— JAKARTA – Pemerintah Kabupaten Aceh Tamiang memacu percepatan realisasi anggaran pemulihan pascabencana. Targetnya, seluruh tambahan Transfer ke Daerah (TKD) yang dialokasikan senilai Rp36,8 miliar harus tuntas dibelanjakan pada November 2026. Fokus utama percepatan ini adalah pemulihan infrastruktur dasar seperti jalan, jembatan, dan titik longsor yang krusial bagi mobilitas serta kegiatan ekonomi masyarakat.

Hingga 25 Agustus 2026, realisasi belanja tambahan TKD di Aceh Tamiang tercatat sebesar Rp8,1 miliar. Angka ini setara dengan 22 persen dari pagu anggaran yang tersedia. Capaian tersebut menunjukkan peningkatan signifikan dibandingkan posisi 24 Juli 2026, di mana realisasi belanja baru mencapai 3,58 persen. Anggaran yang dicairkan diprioritaskan untuk sektor infrastruktur, kesehatan, pendidikan, dan layanan dasar bagi warga terdampak bencana.

Bupati Aceh Tamiang, Armia Pahmi, menyatakan bahwa perkembangan kegiatan seluruh Satuan Kerja Perangkat Kabupaten (SKPK) yang menerima alokasi anggaran telah dipetakan secara detail. Pemerintah kabupaten menargetkan seluruh pekerjaan fisik maupun realisasi anggaran dapat diselesaikan lebih awal sebelum berakhirnya tahun anggaran.

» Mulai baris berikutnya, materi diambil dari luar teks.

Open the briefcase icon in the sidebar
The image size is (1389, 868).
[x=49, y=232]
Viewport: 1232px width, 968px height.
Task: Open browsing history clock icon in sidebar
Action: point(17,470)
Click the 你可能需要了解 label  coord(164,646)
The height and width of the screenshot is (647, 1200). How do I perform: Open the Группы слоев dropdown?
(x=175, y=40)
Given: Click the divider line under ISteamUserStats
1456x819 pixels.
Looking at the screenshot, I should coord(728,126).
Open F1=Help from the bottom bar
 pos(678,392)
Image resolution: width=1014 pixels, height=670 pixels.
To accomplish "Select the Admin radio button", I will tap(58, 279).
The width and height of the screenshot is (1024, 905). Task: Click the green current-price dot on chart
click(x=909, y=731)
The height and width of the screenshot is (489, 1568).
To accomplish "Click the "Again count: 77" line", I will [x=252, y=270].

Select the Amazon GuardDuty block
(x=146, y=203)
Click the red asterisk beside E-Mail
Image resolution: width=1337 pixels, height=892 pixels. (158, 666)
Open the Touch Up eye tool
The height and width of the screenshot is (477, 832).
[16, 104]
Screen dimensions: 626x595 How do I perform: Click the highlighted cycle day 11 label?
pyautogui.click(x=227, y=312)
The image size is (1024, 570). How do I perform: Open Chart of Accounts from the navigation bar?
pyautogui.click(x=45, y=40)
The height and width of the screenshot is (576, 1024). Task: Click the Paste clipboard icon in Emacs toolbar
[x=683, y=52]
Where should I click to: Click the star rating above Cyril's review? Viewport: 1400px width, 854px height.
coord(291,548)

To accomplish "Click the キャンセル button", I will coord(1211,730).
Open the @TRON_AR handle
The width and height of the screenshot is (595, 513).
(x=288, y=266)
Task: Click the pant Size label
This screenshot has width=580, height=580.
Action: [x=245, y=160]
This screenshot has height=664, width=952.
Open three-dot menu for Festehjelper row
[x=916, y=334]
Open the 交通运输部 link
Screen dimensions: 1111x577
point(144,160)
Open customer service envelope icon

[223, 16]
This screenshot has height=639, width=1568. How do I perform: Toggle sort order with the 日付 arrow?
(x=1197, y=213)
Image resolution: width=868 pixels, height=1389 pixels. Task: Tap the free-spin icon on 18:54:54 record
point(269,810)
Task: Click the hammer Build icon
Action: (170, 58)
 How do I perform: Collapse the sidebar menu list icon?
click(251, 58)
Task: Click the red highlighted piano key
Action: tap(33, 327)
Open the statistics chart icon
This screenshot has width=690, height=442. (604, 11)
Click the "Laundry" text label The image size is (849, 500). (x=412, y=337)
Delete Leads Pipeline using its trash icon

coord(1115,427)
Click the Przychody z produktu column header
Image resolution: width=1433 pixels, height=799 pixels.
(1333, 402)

“Jadi, masing-masing SKPK yang menerima anggaran tersebut sudah kita petakan progres kegiatannya. Kita ketahui bahwa anggaran ini harus habis di Desember. Maka itu, saya harapkan pada November nanti ini sudah 100 persen,” kata Armia dalam keterangannya, Rabu (26/8/2026).

Pernyataan tersebut disampaikan Bupati Armia dalam rapat koordinasi bersama Satgas PRR di Kantor Bupati Aceh Tamiang, Aceh, pada Selasa (25/8).

Untuk memastikan target tersebut tercapai, Bupati bersama Sekretaris Daerah akan melakukan evaluasi perkembangan kegiatan setiap pekannya. Evaluasi ini bertujuan untuk menjamin realisasi keuangan berjalan seiring dengan mutu pekerjaan fisik yang dihasilkan dan kelengkapan pertanggungjawaban anggaran.

“Kami akan terus mengejar, mengawasi, dan mengevaluasi setiap minggu. Nanti akan dievaluasi oleh saya sendiri selaku Bupati dan juga Pak Sekda supaya progres ini bisa terlaksana dengan baik,” ujar Armia.

Selain mengoptimalkan tambahan TKD, Pemkab Aceh Tamiang juga memanfaatkan bantuan keuangan antardaerah sebesar Rp52 miliar. Bantuan ini berasal dari Pemerintah Kota Medan senilai Rp50 miliar dan Pemerintah Kota Padang sebesar Rp2 miliar. Dana tersebut dialokasikan untuk penanganan jalan yang terdampak longsor serta perbaikan drainase permukiman di area rawan banjir. Sebagian besar kegiatan penanganan ini kini telah memasuki tahap Pengadaan Barang dan Jasa (PBJ).

Pemerintah kabupaten juga mengalokasikan Dana Otonomi Khusus Aceh (DOKA) Kabupaten/Kota sebesar Rp1,04 miliar untuk mendukung program pemulihan. Pemanfaatan DOKA ini diarahkan untuk pembangunan akses jalan menuju hunian tetap serta perbaikan sarana wudu dan toilet masjid yang rusak akibat bencana.

Bupati Armia menekankan pentingnya penyerapan seluruh anggaran pemulihan dari pemerintah pusat secara optimal, agar tidak ada Sisa Lebih Perhitungan Anggaran (SiLPA). Rendahnya penyerapan anggaran dikhawatirkan dapat memengaruhi alokasi anggaran daerah pada tahun-tahun berikutnya.

Sementara itu, perwakilan Satuan Tugas Percepatan Rehabilitasi dan Rekonstruksi (Satgas PRR) Pascabencana Sumatera dari Kementerian Dalam Negeri (Kemendagri), Imran, mengapresiasi peningkatan realisasi TKD di Aceh Tamiang. Ia juga mendorong percepatan penyerapan pada seluruh sumber anggaran pemulihan.

“Saya ingin menyampaikan, kalau anggaran kita sampai akhir tahun masih ada yang sisa, bagaimana transfer mau ditambah tahun depan? Bagaimana kita membuktikan transfer itu kurang, sementara ternyata ada yang sisa? Kalau memang kurang, seharusnya sebelum akhir tahun sudah 100 persen realisasinya. Tapi kalau masih 23 persen, bagaimana kita mau bilang kurang,” kata Imran.